The news media is a convenient object of scorn. It’s easy to clobber reporters, whose jobs are to look for and tell interesting real-life stories. Frequently, those stories are salacious — especially when the key players are celebrities. The audience eats up the stories, while at the same time denouncing the whole business as smarmy.
It would have been much more uncomfortable for Cain to address the particular allegations of the small parade of women who reported untoward personal encounters with Cain, particularly in front of a large group of supporters. And with Gloria Cain standing in the wings. “So what if I didn’t tell my wife about my secret 13-year friendship with a single woman, which included generous financial assistance and 4:30am text messages?” Cain could have said.
Instead, the crowd roared at the lines bashing the media. In interviews afterward, Cain supporters expressed anger at the news media for undoing their candidate.
He bitterly attacked “professional scavengers and gossip mongers who have made life hell for innocent people.” An hour later, he went on a local radio talk show and called reporters “vultures and hooligans.”
The above line comes from a 1987 article about Julian Bond, following allegations the former Georgia legislator habitually used cocaine. The allegations came from his estranged wife Alice.
Bond was and still is an outspoken liberal. The same guy who broke the story about Herman Cain’s alleged mistress also broke the Alice Bond story. I honestly don’t know Dale Russell’s political leanings. But he’s an equal-opportunity pain-in-the-ass to powerful people prone to excess. Ask Terrell Bolton. Ask Earl Paulk. Ask Glenn Richardson.
The rest of the news media are similarly motivated. We’ll chase a good story, regardless of the political bent of the target. Since the term became vogue, the “liberal media” has a rich history of clobbering liberals, from Gary Hart to Elliott Spitzer to Anthony Weiner. Their salacious behavior demanded it. Hart has probably experienced many flashbacks during the past month.
Thankfully, you don’t hear about the “liberal media” much anymore. There were “don’t believe the liberal media!” signs and buttons distributed at the Cain event. It seemed like a throwback to the 90s.

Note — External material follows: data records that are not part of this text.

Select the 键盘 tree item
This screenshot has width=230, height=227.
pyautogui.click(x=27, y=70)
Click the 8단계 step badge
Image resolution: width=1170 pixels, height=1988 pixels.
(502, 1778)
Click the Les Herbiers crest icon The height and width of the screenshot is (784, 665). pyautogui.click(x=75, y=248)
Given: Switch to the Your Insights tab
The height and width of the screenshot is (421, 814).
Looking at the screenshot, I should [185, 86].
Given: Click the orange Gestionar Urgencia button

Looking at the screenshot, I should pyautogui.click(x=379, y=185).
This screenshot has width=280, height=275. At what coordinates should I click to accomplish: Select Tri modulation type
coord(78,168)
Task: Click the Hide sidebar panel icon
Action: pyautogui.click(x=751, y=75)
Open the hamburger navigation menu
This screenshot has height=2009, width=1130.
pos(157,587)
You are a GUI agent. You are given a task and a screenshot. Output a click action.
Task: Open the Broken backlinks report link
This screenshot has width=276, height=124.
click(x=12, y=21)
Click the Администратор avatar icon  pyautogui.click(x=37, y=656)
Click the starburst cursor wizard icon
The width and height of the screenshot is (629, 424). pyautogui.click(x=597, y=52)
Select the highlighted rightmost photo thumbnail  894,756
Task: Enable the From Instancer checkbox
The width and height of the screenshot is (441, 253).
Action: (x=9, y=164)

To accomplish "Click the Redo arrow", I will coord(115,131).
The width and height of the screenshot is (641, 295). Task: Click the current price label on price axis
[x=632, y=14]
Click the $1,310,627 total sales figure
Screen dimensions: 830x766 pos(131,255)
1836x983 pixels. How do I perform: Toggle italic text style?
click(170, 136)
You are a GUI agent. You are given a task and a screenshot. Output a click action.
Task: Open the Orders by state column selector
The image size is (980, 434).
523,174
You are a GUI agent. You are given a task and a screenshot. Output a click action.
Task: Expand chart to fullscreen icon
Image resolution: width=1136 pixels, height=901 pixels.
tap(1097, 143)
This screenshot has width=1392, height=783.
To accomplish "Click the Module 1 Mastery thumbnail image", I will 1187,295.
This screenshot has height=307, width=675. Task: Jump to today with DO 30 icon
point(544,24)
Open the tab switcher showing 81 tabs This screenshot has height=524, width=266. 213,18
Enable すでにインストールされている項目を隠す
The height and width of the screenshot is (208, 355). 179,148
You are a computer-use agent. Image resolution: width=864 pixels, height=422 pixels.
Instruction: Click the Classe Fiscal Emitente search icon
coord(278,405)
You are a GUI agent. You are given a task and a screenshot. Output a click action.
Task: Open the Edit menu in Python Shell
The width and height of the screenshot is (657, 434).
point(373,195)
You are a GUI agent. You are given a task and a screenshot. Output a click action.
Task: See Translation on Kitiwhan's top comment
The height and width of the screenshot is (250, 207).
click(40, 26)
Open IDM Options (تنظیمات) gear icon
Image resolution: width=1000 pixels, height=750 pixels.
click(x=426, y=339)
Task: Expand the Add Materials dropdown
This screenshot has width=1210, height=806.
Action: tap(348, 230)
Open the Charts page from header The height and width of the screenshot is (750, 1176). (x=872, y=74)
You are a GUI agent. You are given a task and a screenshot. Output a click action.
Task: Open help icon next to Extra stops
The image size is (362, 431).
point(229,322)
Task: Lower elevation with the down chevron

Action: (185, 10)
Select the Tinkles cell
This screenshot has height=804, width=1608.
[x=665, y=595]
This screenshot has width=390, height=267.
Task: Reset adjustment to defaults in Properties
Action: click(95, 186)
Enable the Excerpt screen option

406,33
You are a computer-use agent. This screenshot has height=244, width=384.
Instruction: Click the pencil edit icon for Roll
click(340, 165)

Cain supporters can argue that the string of allegations against Cain were nebulous and unproven. They can argue that the news media, whose 24 hour presence magnifies the most meaningless stories, gave the allegations undue attention. They can decry “spin,” though I think that’s merely a pejorative term for the free expression of ideas you don’t like.
The news media is an almost textbook example of a free market entity. When critics demand reform of the news media and its priorities, they rarely offer an alternative framework. “Would you rather have the government control the news media?” I’ll occasionally ask them. “No, but…” the response will invariably begin.
The media is your savior when reporters find dirt on the guy you don’t like. When your enemy is exposed as a scoundrel, you will happily “spin” the material to suit you. You might even praise the news media for doing its job.
But when your guy is the target, the media becomes a convenient whipping boy. It’s much easier than discussing the facts.